→ **Exercise goal**:
Reproduce every line that appears below, precisely and completely.

Saved data entries:
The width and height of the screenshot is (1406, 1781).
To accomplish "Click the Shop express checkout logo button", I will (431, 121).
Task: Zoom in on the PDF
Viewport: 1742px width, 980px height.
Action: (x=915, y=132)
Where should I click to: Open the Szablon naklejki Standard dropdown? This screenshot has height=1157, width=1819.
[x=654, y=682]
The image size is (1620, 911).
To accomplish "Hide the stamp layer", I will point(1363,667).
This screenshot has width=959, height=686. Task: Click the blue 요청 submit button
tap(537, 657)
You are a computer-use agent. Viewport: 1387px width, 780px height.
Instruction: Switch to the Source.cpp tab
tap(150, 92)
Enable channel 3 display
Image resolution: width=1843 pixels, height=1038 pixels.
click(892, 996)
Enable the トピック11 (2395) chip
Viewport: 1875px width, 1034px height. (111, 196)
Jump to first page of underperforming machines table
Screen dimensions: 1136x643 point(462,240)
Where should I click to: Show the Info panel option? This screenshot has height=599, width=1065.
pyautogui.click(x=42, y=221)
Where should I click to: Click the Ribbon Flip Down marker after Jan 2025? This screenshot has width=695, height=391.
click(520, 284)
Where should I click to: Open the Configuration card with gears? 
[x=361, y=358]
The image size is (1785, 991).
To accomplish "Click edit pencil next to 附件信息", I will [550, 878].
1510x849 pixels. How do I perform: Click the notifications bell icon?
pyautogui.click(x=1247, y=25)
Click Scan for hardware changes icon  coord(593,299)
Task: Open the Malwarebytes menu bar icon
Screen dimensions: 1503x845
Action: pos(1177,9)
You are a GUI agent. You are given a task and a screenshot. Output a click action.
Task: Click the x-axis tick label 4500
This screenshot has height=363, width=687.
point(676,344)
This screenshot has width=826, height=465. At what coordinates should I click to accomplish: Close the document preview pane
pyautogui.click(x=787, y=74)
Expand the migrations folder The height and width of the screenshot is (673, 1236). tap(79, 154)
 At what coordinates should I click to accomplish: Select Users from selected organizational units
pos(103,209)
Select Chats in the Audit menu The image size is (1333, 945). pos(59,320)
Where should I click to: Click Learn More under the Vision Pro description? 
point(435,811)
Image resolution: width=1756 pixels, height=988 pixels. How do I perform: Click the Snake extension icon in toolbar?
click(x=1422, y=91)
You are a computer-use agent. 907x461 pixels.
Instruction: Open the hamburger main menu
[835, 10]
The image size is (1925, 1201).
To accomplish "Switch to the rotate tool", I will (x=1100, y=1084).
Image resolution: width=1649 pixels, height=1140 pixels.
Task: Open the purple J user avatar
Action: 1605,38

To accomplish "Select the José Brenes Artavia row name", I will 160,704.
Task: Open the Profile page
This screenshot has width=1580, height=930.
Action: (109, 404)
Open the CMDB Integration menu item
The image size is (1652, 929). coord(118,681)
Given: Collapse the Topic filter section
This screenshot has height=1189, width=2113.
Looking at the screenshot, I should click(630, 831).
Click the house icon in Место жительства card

→ **Expected answer**:
The width and height of the screenshot is (1406, 1781).
To accomplish "Click the Shop express checkout logo button", I will (431, 121).
Task: Zoom in on the PDF
Viewport: 1742px width, 980px height.
Action: (x=915, y=132)
Where should I click to: Open the Szablon naklejki Standard dropdown? This screenshot has height=1157, width=1819.
[x=654, y=682]
The image size is (1620, 911).
To accomplish "Hide the stamp layer", I will point(1363,667).
This screenshot has width=959, height=686. Task: Click the blue 요청 submit button
tap(537, 657)
You are a computer-use agent. Viewport: 1387px width, 780px height.
Instruction: Switch to the Source.cpp tab
tap(150, 92)
Enable channel 3 display
Image resolution: width=1843 pixels, height=1038 pixels.
click(892, 996)
Enable the トピック11 (2395) chip
Viewport: 1875px width, 1034px height. (111, 196)
Jump to first page of underperforming machines table
Screen dimensions: 1136x643 point(462,240)
Where should I click to: Show the Info panel option? This screenshot has height=599, width=1065.
pyautogui.click(x=42, y=221)
Where should I click to: Click the Ribbon Flip Down marker after Jan 2025? This screenshot has width=695, height=391.
click(520, 284)
Where should I click to: Open the Configuration card with gears? 
[x=361, y=358]
The image size is (1785, 991).
To accomplish "Click edit pencil next to 附件信息", I will [550, 878].
1510x849 pixels. How do I perform: Click the notifications bell icon?
pyautogui.click(x=1247, y=25)
Click Scan for hardware changes icon  coord(593,299)
Task: Open the Malwarebytes menu bar icon
Screen dimensions: 1503x845
Action: pos(1177,9)
You are a GUI agent. You are given a task and a screenshot. Output a click action.
Task: Click the x-axis tick label 4500
This screenshot has height=363, width=687.
point(676,344)
This screenshot has width=826, height=465. At what coordinates should I click to accomplish: Close the document preview pane
pyautogui.click(x=787, y=74)
Expand the migrations folder The height and width of the screenshot is (673, 1236). tap(79, 154)
 At what coordinates should I click to accomplish: Select Users from selected organizational units
pos(103,209)
Select Chats in the Audit menu The image size is (1333, 945). pos(59,320)
Where should I click to: Click Learn More under the Vision Pro description? 
point(435,811)
Image resolution: width=1756 pixels, height=988 pixels. How do I perform: Click the Snake extension icon in toolbar?
click(x=1422, y=91)
You are a computer-use agent. 907x461 pixels.
Instruction: Open the hamburger main menu
[835, 10]
The image size is (1925, 1201).
To accomplish "Switch to the rotate tool", I will (x=1100, y=1084).
Image resolution: width=1649 pixels, height=1140 pixels.
Task: Open the purple J user avatar
Action: 1605,38

To accomplish "Select the José Brenes Artavia row name", I will 160,704.
Task: Open the Profile page
This screenshot has width=1580, height=930.
Action: (109, 404)
Open the CMDB Integration menu item
The image size is (1652, 929). coord(118,681)
Given: Collapse the Topic filter section
This screenshot has height=1189, width=2113.
Looking at the screenshot, I should click(630, 831).
Click the house icon in Место жительства card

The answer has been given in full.